For a small condominium to start with, full financing is quite feasible and also easy to pay even with low credit ratings.
 

hampshire

2021-06-01 09:22:36
  • #2

Money is a resource like building material. Whoever builds a house needs this resource, but the purpose is in most cases not saving, but a contribution to a better life (whatever that may be in detail). Money provides a framework for action. If the resource is scarce, creative solutions are needed to achieve the goal. Some are simply better at it than others. Some fail and some abandon such a project.
 

kati1337

2021-06-01 10:01:50
  • #3
I would advise my son the same today. I didn’t dare to do that when I moved out back then.
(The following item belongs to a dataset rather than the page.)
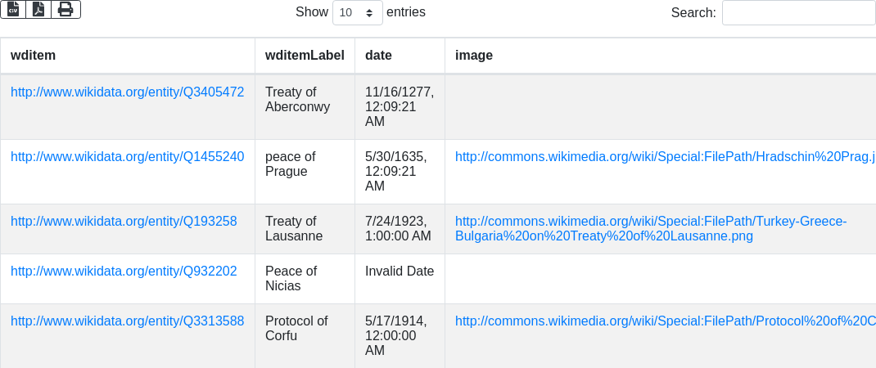Viewport: 876px width, 368px height.
Task: Open the entries-per-page dropdown
Action: pyautogui.click(x=357, y=13)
And sure, in your early 20s you might still have changing partners. But if you want to stay roughly in the area and can hold on for a few years – why not? You have to live somewhere anyway, and if you can no longer pay the rent, the landlord will kick you out – I was too afraid of buying a condominium for the wrong reasons and wasted money on rent every month for 15 years.
 

haydee

2021-06-01 10:15:49
  • #4
Evicting you from a rental apartment is almost impossible. As soon as you pay a few euros in rent, it becomes very, very difficult.
 

Schimi1791

2021-06-01 10:25:41
  • #5




Tell me, is my intention really that hard to understand? :)

It does NOT work without money, no matter where it comes from!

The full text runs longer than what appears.